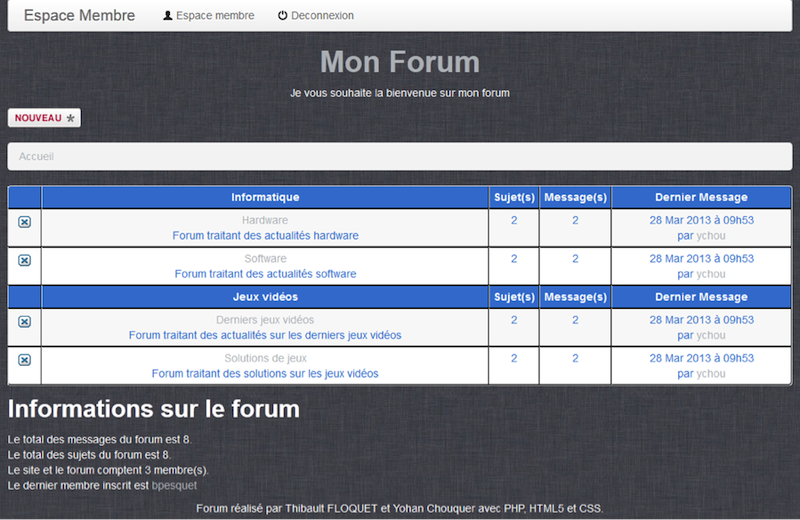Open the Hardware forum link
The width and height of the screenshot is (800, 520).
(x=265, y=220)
==
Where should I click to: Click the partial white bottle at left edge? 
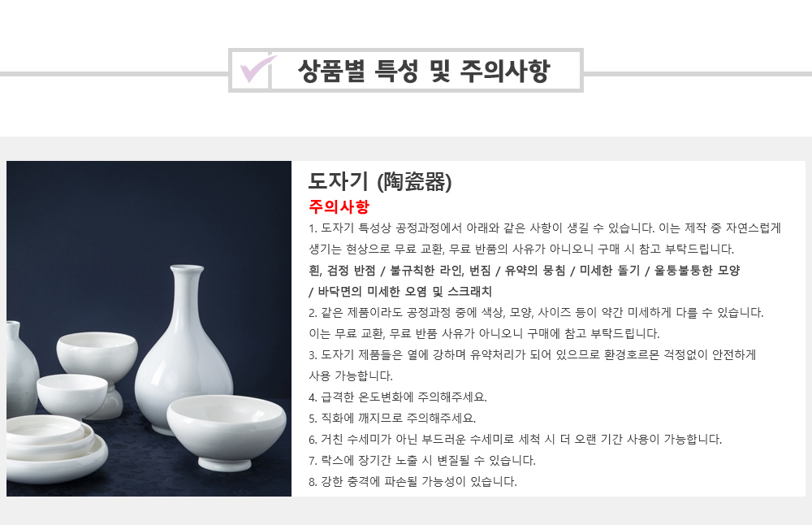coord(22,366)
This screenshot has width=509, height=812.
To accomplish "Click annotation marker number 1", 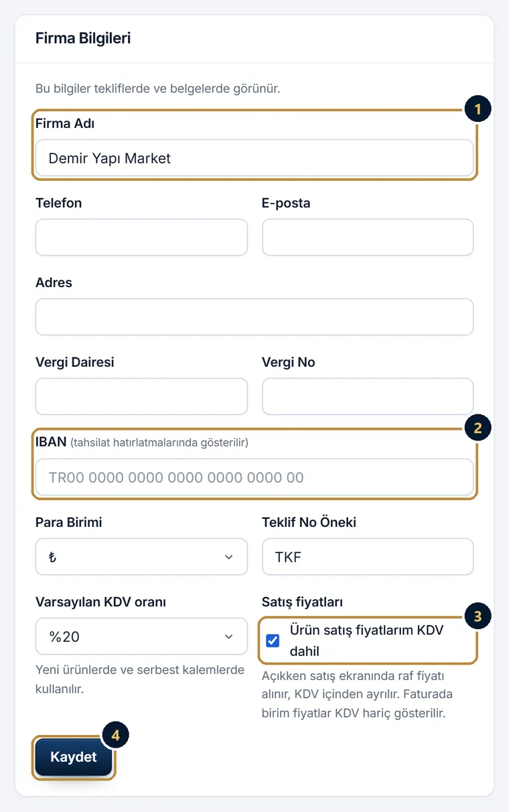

**Task statement:** The expected output is the lines above from the one containing "Where should I" to the one containing "annotation marker number", both ends included, reproduced exactly with every picture left out.

**Reply:**
Where should I click to: Click the partial white bottle at left edge? 
coord(22,366)
This screenshot has width=509, height=812.
To accomplish "Click annotation marker number 1", 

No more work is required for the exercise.